▶ **Work order**
Go to the line containing "Click the comment mentioning vbeinfo command" and retype it and every later line exactly as written, up to the last line of the entries. Keep pictures out.
Start of Data for this task
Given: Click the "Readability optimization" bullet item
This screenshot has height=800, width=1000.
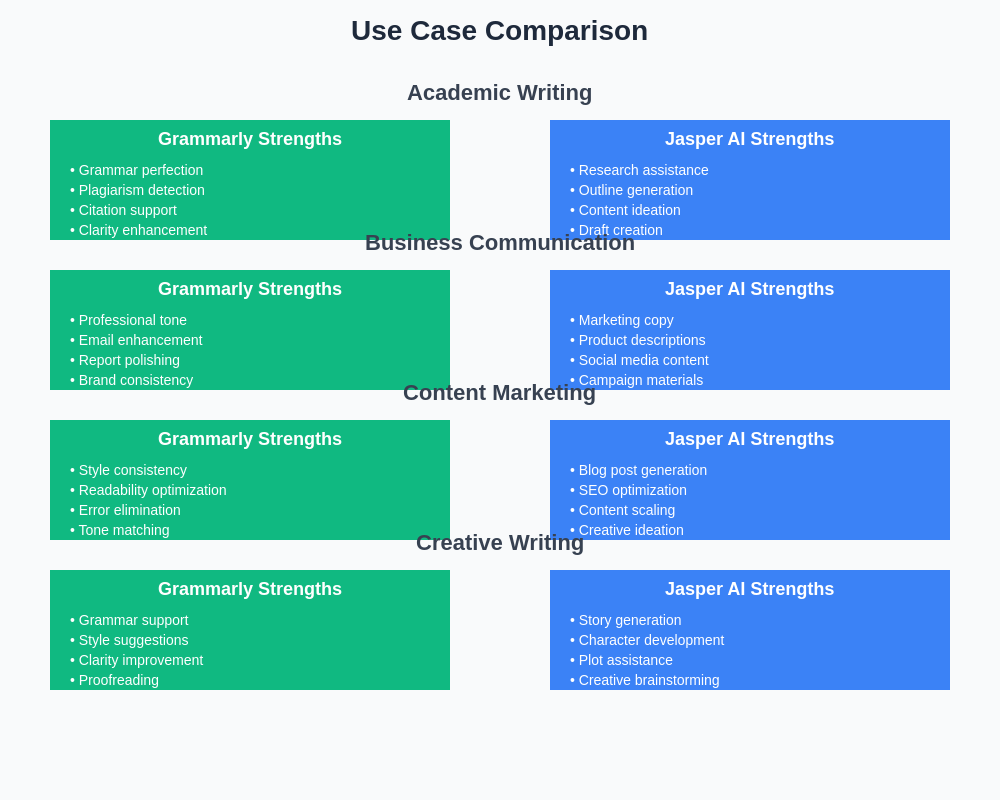Looking at the screenshot, I should [x=152, y=490].
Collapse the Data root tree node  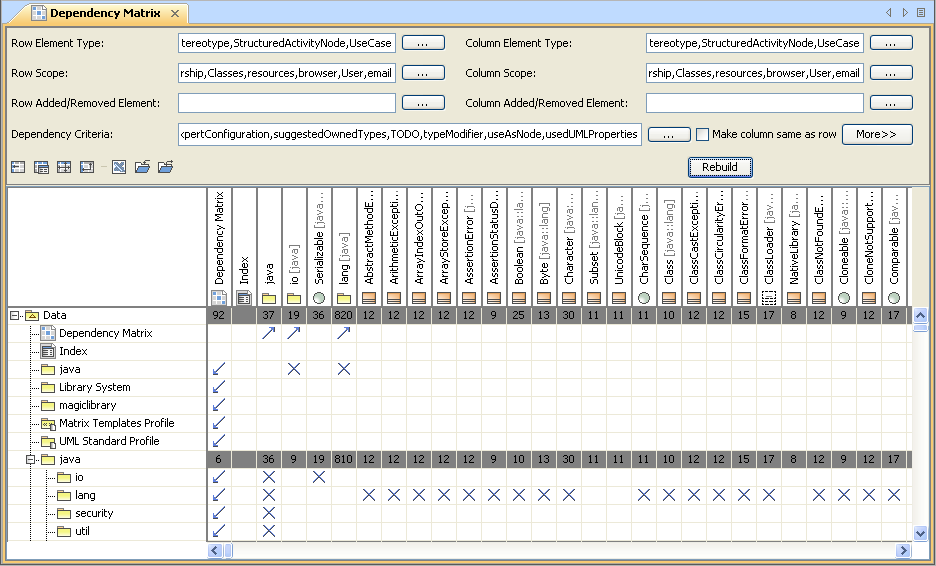pyautogui.click(x=15, y=315)
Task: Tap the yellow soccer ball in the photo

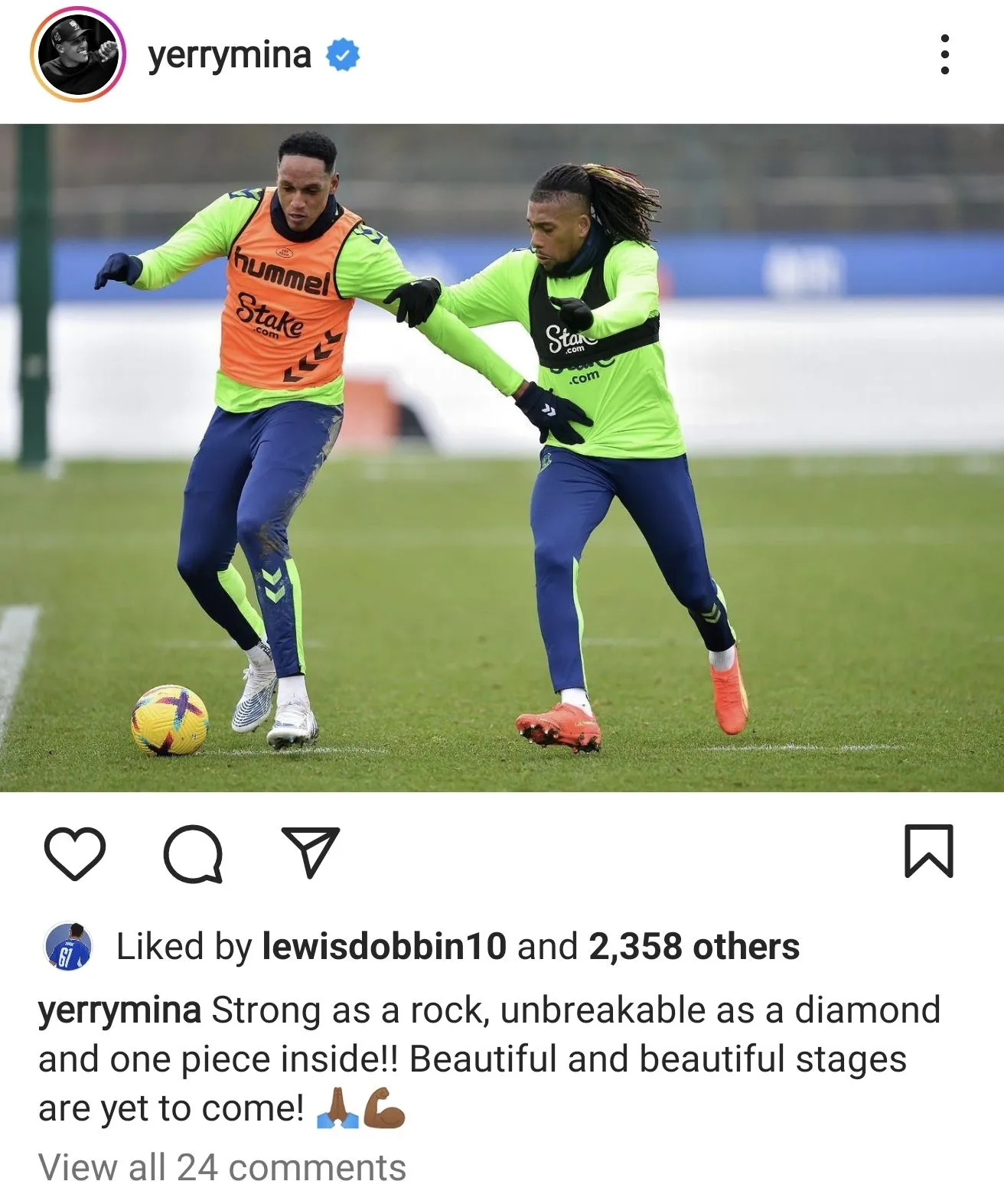Action: tap(169, 720)
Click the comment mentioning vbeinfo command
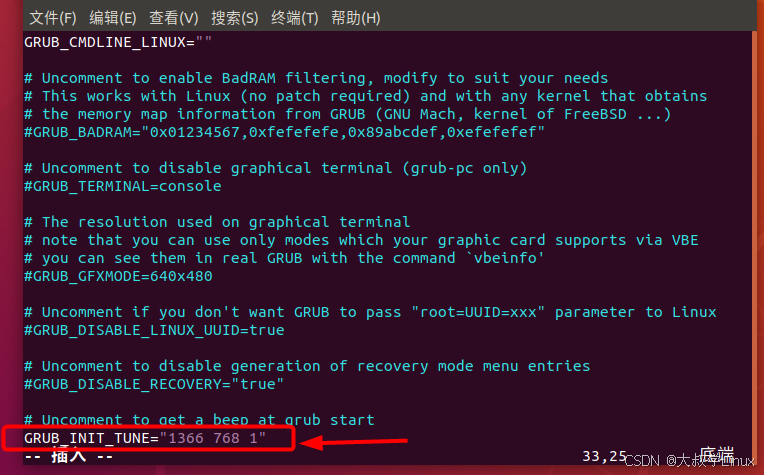Image resolution: width=764 pixels, height=475 pixels. pyautogui.click(x=284, y=258)
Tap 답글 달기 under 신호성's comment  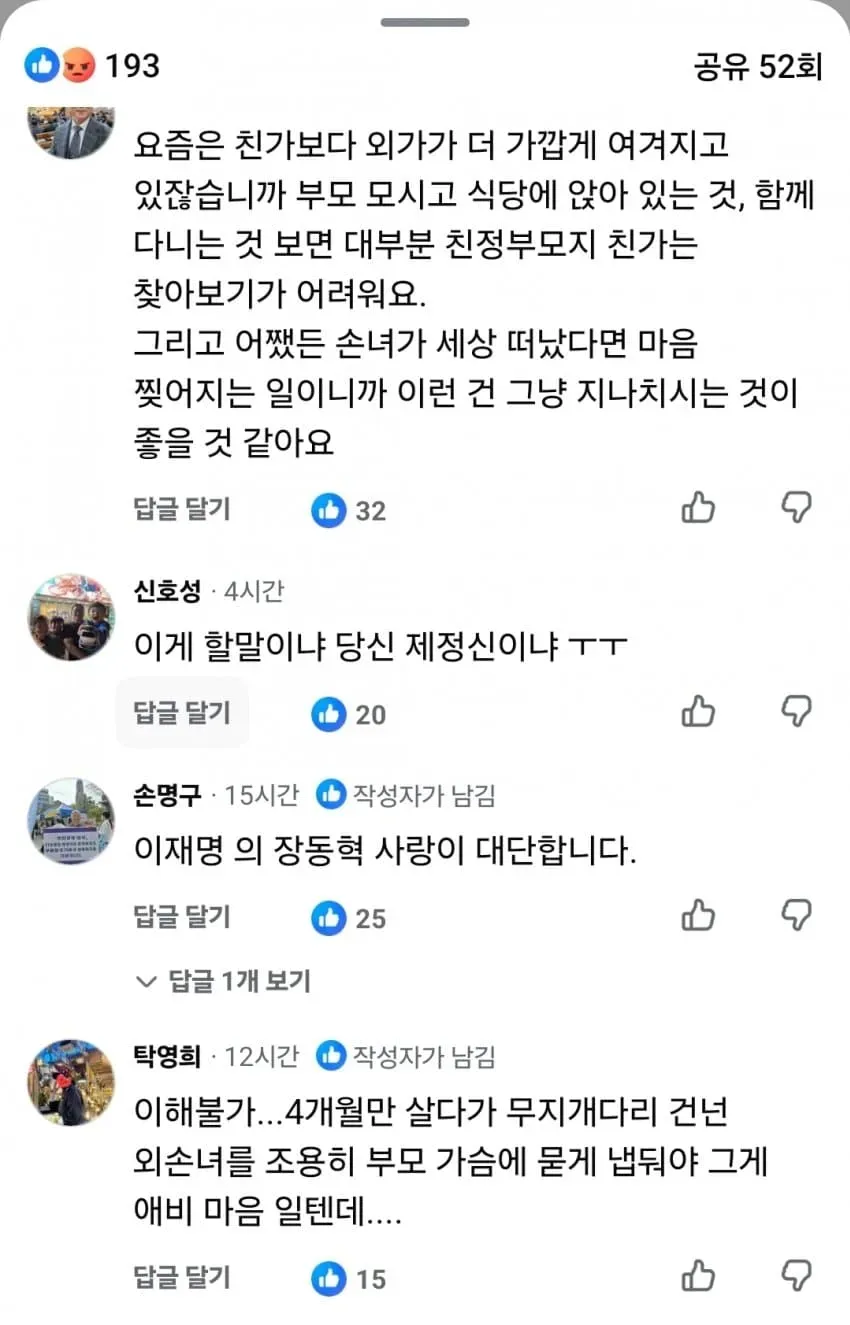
End of Data for this task
▶ **Your response**
Click the comment mentioning vbeinfo command
Image resolution: width=764 pixels, height=475 pixels. pyautogui.click(x=284, y=258)
Tap 답글 달기 under 신호성's comment  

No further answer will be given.